I’m not sure how we’ve got here, but Seb is now 8 months old!
First things first, Seb has nailed the whole “sleeping through the night” thing and I don’t think I’ve ever felt so ALIVE in all my life. I am also back at work 2 days a week and Seb is in nursery, which he seems to be loving. I’ve had the recent guilt struggles, not so much of leaving him, but not feeling too guilty about it. I love working, I always intended to go back and I love feeling like me again. I know that he will be having a great time at nursery but the horrible mind games of guilt for mum’s putting their babies in nursery, urgh it’s horrible! But as time has gone by (I’ve been back almost a month), it’s now much easier and my mind is much more rested during the day.

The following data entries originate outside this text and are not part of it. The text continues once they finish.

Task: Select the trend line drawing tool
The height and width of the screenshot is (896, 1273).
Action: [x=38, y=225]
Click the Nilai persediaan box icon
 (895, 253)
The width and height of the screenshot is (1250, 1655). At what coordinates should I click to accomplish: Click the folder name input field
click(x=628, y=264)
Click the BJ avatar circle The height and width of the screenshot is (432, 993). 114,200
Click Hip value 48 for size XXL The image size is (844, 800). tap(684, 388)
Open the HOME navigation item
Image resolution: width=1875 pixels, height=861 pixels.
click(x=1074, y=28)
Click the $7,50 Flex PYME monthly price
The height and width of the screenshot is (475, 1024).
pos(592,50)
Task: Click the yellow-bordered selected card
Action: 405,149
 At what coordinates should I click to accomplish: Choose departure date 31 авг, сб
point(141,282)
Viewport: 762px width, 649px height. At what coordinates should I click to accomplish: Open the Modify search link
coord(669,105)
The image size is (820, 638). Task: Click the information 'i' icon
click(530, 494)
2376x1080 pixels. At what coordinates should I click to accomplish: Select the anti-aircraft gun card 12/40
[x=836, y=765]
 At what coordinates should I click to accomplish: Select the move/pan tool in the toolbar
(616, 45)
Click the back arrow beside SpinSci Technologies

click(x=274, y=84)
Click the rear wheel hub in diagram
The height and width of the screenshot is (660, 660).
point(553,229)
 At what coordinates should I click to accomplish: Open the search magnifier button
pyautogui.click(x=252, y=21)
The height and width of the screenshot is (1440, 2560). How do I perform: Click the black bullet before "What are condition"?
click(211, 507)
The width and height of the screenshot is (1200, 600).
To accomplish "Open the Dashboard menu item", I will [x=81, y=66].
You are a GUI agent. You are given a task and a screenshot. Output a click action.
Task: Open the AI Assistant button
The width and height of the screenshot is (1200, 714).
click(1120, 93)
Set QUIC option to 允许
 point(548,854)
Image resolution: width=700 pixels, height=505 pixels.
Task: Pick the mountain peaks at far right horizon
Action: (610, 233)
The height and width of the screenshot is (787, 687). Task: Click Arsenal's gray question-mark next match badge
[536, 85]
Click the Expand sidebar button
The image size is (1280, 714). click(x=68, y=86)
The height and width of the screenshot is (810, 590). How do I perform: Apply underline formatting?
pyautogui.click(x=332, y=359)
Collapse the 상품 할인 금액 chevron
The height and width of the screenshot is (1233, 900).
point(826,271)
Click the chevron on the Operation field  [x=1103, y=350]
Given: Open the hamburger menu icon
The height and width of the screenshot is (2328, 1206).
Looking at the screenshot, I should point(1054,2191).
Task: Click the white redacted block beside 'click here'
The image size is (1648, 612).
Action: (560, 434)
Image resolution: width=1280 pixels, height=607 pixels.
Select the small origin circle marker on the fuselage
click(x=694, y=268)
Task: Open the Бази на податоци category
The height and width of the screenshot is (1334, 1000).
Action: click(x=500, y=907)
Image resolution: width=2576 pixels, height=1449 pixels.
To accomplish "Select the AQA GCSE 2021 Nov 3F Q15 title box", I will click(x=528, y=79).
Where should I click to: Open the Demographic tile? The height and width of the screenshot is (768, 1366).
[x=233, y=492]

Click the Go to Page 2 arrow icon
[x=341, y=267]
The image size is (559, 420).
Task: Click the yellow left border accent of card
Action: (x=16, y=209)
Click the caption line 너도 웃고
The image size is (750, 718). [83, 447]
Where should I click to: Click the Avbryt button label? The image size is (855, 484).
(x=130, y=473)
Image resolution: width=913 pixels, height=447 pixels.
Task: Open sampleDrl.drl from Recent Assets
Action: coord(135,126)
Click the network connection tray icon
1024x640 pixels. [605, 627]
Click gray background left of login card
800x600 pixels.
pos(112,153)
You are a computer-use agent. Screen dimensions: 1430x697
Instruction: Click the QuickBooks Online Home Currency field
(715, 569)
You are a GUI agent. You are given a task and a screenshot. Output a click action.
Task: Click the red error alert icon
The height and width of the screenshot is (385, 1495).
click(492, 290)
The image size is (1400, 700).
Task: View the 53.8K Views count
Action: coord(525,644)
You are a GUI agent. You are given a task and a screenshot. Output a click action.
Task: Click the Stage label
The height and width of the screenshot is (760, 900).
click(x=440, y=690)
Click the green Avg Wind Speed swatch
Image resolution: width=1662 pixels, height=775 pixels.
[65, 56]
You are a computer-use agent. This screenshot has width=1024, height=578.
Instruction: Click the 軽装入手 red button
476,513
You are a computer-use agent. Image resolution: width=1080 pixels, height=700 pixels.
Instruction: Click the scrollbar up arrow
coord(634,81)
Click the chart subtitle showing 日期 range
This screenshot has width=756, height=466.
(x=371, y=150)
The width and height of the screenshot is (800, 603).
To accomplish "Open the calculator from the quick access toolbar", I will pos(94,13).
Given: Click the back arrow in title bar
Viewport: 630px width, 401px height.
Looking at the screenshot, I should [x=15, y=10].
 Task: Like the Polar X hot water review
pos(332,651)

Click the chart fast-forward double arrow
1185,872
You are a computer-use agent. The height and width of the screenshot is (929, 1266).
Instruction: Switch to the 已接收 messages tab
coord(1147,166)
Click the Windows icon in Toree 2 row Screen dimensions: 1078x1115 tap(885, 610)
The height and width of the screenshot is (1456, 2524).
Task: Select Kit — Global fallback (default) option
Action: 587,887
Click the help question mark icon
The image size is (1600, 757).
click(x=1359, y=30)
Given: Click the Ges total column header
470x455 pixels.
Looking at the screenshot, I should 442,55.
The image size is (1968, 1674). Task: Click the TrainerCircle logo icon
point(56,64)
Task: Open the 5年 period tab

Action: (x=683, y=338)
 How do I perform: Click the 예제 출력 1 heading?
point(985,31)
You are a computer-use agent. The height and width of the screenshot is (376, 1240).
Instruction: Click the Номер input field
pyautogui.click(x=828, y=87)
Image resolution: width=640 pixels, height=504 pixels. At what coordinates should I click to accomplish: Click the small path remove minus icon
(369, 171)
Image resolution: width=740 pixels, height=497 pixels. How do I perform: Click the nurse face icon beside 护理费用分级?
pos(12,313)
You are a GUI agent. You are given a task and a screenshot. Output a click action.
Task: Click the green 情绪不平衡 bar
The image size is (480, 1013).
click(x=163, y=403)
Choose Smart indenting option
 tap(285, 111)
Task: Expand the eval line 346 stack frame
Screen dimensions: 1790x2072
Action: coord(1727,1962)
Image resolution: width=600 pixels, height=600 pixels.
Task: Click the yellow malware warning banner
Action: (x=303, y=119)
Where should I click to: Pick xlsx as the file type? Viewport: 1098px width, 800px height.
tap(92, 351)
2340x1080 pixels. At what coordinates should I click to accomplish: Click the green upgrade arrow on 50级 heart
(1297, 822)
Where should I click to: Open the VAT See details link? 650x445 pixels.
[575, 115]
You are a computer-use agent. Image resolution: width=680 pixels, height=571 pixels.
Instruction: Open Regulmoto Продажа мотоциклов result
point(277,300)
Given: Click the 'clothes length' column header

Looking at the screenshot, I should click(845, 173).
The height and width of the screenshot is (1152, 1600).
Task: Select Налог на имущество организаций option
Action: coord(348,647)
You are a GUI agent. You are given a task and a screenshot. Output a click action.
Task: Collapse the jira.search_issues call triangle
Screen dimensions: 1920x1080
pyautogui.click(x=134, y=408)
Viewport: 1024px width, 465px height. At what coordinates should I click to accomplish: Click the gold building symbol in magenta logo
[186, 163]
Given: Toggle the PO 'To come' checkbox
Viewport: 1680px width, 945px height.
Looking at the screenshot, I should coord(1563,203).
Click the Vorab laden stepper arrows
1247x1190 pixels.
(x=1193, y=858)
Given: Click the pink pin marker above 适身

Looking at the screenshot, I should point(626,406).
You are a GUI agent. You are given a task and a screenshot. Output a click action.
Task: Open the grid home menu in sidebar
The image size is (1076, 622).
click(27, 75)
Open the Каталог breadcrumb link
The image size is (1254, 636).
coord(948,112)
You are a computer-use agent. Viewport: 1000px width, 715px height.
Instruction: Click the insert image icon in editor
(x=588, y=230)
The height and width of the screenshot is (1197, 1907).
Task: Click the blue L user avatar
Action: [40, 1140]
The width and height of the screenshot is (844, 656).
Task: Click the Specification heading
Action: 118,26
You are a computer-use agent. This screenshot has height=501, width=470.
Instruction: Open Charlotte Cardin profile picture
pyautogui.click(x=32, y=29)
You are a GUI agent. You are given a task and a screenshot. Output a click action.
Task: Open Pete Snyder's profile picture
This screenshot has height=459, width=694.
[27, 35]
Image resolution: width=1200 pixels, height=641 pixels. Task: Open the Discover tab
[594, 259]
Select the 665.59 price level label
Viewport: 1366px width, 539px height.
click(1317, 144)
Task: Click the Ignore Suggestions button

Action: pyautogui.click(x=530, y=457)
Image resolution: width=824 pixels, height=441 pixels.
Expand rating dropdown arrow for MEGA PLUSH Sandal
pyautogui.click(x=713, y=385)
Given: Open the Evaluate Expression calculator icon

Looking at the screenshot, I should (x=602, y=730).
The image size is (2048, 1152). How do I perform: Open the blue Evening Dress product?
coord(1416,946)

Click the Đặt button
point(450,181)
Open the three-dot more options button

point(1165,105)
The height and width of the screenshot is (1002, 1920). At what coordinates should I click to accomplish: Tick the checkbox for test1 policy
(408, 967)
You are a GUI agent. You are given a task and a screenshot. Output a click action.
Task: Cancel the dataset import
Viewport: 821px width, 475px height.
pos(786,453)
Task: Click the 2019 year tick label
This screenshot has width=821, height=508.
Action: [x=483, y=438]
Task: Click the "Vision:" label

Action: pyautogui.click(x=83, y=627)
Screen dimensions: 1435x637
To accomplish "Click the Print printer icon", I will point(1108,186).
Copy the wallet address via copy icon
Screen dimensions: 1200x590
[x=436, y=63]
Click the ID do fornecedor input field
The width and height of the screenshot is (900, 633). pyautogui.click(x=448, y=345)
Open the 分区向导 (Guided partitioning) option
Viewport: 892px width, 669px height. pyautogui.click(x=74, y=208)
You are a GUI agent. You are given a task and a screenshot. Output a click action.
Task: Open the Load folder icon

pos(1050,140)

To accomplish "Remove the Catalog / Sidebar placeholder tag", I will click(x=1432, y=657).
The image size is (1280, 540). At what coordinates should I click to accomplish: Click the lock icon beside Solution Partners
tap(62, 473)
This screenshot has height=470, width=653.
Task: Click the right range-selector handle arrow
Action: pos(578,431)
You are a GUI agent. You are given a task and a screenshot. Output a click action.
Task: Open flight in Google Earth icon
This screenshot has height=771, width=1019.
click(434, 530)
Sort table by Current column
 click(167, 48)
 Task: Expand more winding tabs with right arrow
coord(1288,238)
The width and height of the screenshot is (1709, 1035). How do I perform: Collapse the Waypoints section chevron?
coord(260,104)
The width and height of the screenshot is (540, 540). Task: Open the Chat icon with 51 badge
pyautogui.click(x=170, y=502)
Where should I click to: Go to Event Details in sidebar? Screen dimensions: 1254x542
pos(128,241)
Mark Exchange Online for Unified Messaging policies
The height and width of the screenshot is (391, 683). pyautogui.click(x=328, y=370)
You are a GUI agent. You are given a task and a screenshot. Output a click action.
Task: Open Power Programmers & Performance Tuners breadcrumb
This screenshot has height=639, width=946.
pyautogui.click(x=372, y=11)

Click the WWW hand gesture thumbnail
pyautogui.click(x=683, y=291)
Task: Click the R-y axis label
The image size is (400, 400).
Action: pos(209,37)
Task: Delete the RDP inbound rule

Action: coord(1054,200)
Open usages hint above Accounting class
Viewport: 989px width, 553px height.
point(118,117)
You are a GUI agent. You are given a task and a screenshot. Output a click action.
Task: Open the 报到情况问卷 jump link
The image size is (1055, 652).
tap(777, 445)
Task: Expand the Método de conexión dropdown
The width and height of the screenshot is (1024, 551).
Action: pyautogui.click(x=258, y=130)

Seb absolutely loves his food. We’ve been Baby Led Weaning (more on that soon) and I could not recommend it enough. It is so easy, and to see Seb loving his food is just so amazing. His favourite foods are mangos (literally, we go through about 5 a week), bananas, fruit in general and sausages. He has 3 meals a day and snacks in between.
On the move!
Seb has been commando crawling for around a month now and I genuinely do not think he will crawl properly before he walks! This week Seb used his walker on his own for the first time, with a huge grin on his face! He loves to make his way walking around the furniture too and is just loving his new found independence! We’ve not really “baby proofed” the house to be honest. There is a stair gate up stairs which was absolutely crucial but we seem to be getting away with just that for now. We’re in the loosing battle of trying to teach Seb the word NO. It’s not going too well, but he is certainly understanding now when he is doing something he shouldn’t (i.e. obsessed with climbing onto the fireplace…)
I am still breastfeeding! Although this week I made big progress and finally stopped the day feeds. Its been a little while coming, he has refused milk at nursery for around a month and didn’t seem interested in feeding during the day. I’m not too sure how I feel about it. Part of me feels so sad that we don’t have those lovely bonding moments during the day, but part of me also feels so free. I can be out for the whole day and I won’t have to worry about expressing or rushing back to feed. We’re only a few days in, but I’m loving my new found freedom already!